Heres what todays water test looks like. I have a little trouble telling what the PH is but I keep getting the same thing so thats good. PH=7.8, Nitrates=5ppm, Ammonia=.25ppm and Nitrites=0ppm


----------



## rich1833 (Apr 13, 2016)

A few pics of the feeder fish.


----------



## mambee (Apr 13, 2003)

What are the feeder fish? They look like convicts.


----------



## dledinger (Mar 20, 2013)

Yeah, they sure do.

Looks like your cycle is doing good, however. I wouldn't be particularly alarmed by the .25 ammonia reading. API's kit always looks slightly green to me.


----------



## rich1833 (Apr 13, 2016)

mambee said:


> What are the feeder fish? They look like convicts.


They are convicts. He said they breed faster then they sell and at .35 I went with it.


----------



## geektom (Mar 21, 2016)

Looking really good, man! I think that 125 is the perfect tank size and I think you are off to a great 'scape. Did the rock lose some of it's purple under the lights? Hopefully some 50/50 LEDs will bring it out again.


----------



## rich1833 (Apr 13, 2016)

Look what came in today. 2x Sunsun HW-704B its basically the 404B with a few minor upgrades. They have a rating of 525gph each so maybe 300gph with 5L of media. The price vs media storage is what caught my eye. The price ($67.99) was not to bad either compared to something like the FX6. Guess we will see if they hold up or not.







Sunsun HW-704B VS Rena XP-3 for size comparison


----------



## rich1833 (Apr 13, 2016)

Some numbers with turnover the PP8 pumps have 8 speed setting between low and high. Both filters will always be on just need to find the sweet spot with the wavemakers so they keep the sand clean but don't shoot it around the tank. Im not sure were they will end up in the tank but I'm starting with them in the upper back corners on each side.

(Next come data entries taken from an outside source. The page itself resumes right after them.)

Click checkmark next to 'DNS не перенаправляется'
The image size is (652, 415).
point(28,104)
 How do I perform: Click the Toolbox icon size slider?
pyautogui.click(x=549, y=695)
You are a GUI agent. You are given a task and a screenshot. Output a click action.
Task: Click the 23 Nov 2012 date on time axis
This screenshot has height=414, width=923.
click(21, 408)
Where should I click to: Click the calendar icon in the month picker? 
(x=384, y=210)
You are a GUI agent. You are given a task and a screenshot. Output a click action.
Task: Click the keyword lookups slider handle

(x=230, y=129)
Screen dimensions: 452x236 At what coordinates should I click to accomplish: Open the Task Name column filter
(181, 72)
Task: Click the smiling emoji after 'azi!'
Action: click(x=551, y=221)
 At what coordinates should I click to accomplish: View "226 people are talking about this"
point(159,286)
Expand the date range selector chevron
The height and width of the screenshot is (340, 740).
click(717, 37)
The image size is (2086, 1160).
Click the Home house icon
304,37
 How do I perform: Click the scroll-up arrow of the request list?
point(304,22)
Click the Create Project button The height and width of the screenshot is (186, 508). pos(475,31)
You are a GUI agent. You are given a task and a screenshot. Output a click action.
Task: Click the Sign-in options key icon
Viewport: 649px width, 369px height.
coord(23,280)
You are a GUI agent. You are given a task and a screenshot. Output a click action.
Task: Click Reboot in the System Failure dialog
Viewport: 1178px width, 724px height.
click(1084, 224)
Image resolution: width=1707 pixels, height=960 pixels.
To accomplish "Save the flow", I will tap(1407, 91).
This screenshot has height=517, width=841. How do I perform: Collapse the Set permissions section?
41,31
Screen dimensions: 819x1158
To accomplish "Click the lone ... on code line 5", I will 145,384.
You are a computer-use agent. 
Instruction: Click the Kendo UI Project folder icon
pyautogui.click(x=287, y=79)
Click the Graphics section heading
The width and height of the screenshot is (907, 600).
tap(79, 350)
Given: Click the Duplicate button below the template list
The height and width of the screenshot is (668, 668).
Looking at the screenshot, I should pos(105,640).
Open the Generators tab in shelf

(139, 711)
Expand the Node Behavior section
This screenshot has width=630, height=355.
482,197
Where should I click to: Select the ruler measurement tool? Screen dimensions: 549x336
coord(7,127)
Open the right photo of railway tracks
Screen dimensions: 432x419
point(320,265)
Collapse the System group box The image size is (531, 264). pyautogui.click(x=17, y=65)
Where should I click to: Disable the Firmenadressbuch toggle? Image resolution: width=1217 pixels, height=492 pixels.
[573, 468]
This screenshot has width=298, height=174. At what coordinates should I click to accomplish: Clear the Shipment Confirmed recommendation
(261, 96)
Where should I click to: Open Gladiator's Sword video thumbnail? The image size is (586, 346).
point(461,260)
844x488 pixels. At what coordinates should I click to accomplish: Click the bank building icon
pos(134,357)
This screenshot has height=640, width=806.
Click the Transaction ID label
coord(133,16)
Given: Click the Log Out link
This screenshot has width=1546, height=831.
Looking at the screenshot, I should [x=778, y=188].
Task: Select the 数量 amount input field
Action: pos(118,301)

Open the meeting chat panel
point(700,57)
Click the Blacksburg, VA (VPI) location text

Sunsun HW-704B w/media = 300 GPH
PP8 Wave makers on low = 185 GPH
PP8 Wave makers on high = 2,113 GPH

-Filters on only = 600 GPH / 4.8x turnover per Hr.
-Filters and PP8 low = 970 GPH / 7.75x turnover per Hr.
-Filters and PP8 high = 4,826 GPH / 38x turnover per Hr.

Still haven't got a good photo but it is what it is.


----------



## TangJeff (Apr 22, 2016)

Looks really, really nice. Do you have a link to those filters by chance?


----------



## dledinger (Mar 20, 2013)

I agree. Looks absolutely great. Rock work is perfect. No more, no less.


----------



## rich1833 (Apr 13, 2016)

So when I changed canister filters the new ones have a larger hose so my inline heater wouldn't work. I temporarily installed 2x 100w heater till I could find a good heater for my tank. I ended up going with the Fluval E-series 300w heater.


----------



## rich1833 (Apr 13, 2016)

I had a cheap blue bulb cover over the t8 bulb and I like it. I still want to replace these cheesy light for a nice LED one.


----------



## JimA (Nov 7, 2009)

rich1833 said:


> Some numbers with turnover the PP8 pumps have 8 speed setting between low and high. Both filters will always be on just need to find the sweet spot with the wavemakers so they keep the sand clean but don't shoot it around the tank. Im not sure were they will end up in the tank but I'm starting with them in the upper back corners on each side.
> 
> Sunsun HW-704B w/media = 300 GPH
> PP8 Wave makers on low = 185 GPH
> ...


 That really is a good looking tank you have going there! Very natural..


----------



## rich1833 (Apr 13, 2016)

Thank you Jim


----------



## rich1833 (Apr 13, 2016)

As of now I have a mix of different male cichlids. All between 1.5"-3" long.

1.*Dragon Blood peacock*= Aulonocara Sp. ''Dragons Blood''

2.*Ruby Red peacock*= Aulonocara (Rubescens)

3.*Red Shoulder peacock*= Aulonocara hansbaenschi

4.*Sunshine peacock*= Aulonocara sp. "Stuartgranti Maleri"

5.*Red Top Zebra peacock*= Metriaclima pyrsonotos

6.*Yellow Lab*= Labidochromis caeruleus (Lion's Cove I)

7.*Kande Island*= Lethrinops albus Kande Island

8.*Star Sapphire*= Placidochromis sp. "Phenochilus Tanzania"

9.*Moorii*= Cyrtocara moorii

10.*Red Empress*= Protomelas taeniolatus

11.*Acei*= Pseudotropheus sp. "Acei"


----------